Place smaller items at the front of this area and larger cakes and rockets towards the back. Remember to angle all fireworks towards the fall out area.
Minimum 25 metres more if space allows. Ideally 50 metres.
Let's recap, safety rules…remember, be safe and have fun!
Unpack the fireworks in a safe place away from open fires and easily inflammable material
Make sure that the fireworks are all separated from the packing material
Always light fireworks with a portfire attached to a stick held at arms length
Remember that fireworks are fragile
When out of doors, the firework box should be covered with a tarpaulin or other spark proof material as a spark could ignite the whole contents
Never walk or lean across the top of any firework.
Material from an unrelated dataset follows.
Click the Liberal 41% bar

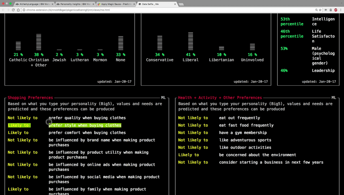[x=191, y=41]
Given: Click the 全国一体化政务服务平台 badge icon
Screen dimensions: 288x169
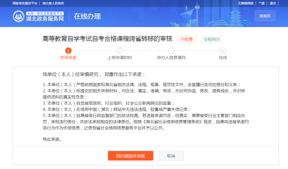Looking at the screenshot, I should pos(45,13).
Treat them as you would a loaded gun muzzle
Always soak un ignited fireworks in water for 24 hours before disposal
Never smoke when handling fireworks
When firing a display always wear protective overalls, goggles, hard hat and gloves. Beware of hot effects falling into gaping pockets, wellington boots etc.
Never put used or unused fireworks on to a bonfire
Make sure rockets are free to rise from their tubes. Rockets will always fly in to the wind, so take this into consideration. If it's very windy, DON'T FIRE THEM
Check any cakes with angles are facing the audience correctly. You don't want your firework firing over their heads.
Types of fireworks
Consist of a motor (lift charge) and explosive head. Come in various shapes, sizes and colours and explode with various effects. Should be launched from a rocket launching tube angled slightly away from the spectators and any obstructions. Make sure the rocket is free to rise.
Omit showers of sparks, crackles and whistles, upwards to then cascade back down like a fountain. A better fountain effect can be obtained if secured off the ground, for example on a board between two ladders.
There are two types of mine. A mortar mine and ground / jack mine. A mortar mine just contains a huge, powerfull erruption. Ground Mines or Jack Mines as they are sometimes known, usually start with a small fountain or whistle effect before ejecting their stars. Both should be treated with the upmost respect and burried or secured to a stake.
Usually made from gerbs (small fountain-fireworks) attached to a round or flat timber frame, these should be securely attached to a post using a nail (the higher the better) ensuring that the wheel can spin freely. Once ignited they omit showers of sparks and sometimes whistles, the force from the sparks ‘spinning’ the wheel round.
Eject various effects from either single tubes (candles) or multiple tubes fused together (candle bundles). Should be buried to 2/3rds depth or attached to a wooden stake to ensure they can’t fall over.
Made up of single shot roman candles all connected and fused together to make one "Cake" They can contain anything from a few shots to several hundred and fire straight up, fanned, Z-fire, W-Fire or a mixture of shapes (SIB Single Ignition) Care should be taken with fanned effects to make sure the cake is facing the audience correctly. Cakes should be secured with wooden stakes as they are often too big to be burried.